Retype the entries below verbatim, starting with the line that contains "Where should I" and continuing through the last of the entries, both ends included.

:: PROVIDED MATERIAL

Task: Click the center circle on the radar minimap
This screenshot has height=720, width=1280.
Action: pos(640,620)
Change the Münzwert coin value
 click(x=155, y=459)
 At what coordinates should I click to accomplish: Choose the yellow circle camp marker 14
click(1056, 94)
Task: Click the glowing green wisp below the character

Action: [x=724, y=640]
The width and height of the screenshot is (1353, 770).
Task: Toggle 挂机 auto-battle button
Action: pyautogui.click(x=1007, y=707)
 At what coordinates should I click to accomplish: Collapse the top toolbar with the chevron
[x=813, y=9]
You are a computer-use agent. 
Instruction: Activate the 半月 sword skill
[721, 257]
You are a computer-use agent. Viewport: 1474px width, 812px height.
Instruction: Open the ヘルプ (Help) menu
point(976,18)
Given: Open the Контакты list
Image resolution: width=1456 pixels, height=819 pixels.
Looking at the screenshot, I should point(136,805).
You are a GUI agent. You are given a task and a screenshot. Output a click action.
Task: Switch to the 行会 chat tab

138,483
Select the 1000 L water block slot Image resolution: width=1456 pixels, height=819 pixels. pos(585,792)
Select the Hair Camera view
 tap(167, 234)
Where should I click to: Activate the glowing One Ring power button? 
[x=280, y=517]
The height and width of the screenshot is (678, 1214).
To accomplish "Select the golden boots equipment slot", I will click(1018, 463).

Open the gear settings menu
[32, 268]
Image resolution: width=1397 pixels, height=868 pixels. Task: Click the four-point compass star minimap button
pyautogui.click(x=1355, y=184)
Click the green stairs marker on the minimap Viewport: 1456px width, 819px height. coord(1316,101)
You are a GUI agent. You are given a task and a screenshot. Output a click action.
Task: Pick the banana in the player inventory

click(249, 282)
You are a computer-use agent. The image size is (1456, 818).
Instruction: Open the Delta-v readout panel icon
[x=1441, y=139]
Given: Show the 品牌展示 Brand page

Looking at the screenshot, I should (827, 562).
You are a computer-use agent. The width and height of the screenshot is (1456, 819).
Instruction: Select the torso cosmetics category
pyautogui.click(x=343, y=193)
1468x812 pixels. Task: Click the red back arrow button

::::

• COMPLETE RESPONSE:
Where should I click to: Activate the glowing One Ring power button? 
[x=280, y=517]
The height and width of the screenshot is (678, 1214).
To accomplish "Select the golden boots equipment slot", I will click(1018, 463).

Open the gear settings menu
[32, 268]
Image resolution: width=1397 pixels, height=868 pixels. Task: Click the four-point compass star minimap button
pyautogui.click(x=1355, y=184)
Click the green stairs marker on the minimap Viewport: 1456px width, 819px height. coord(1316,101)
You are a GUI agent. You are given a task and a screenshot. Output a click action.
Task: Pick the banana in the player inventory

click(249, 282)
You are a computer-use agent. The image size is (1456, 818).
Instruction: Open the Delta-v readout panel icon
[x=1441, y=139]
Given: Show the 品牌展示 Brand page

Looking at the screenshot, I should (827, 562).
You are a computer-use agent. The width and height of the screenshot is (1456, 819).
Instruction: Select the torso cosmetics category
pyautogui.click(x=343, y=193)
1468x812 pixels. Task: Click the red back arrow button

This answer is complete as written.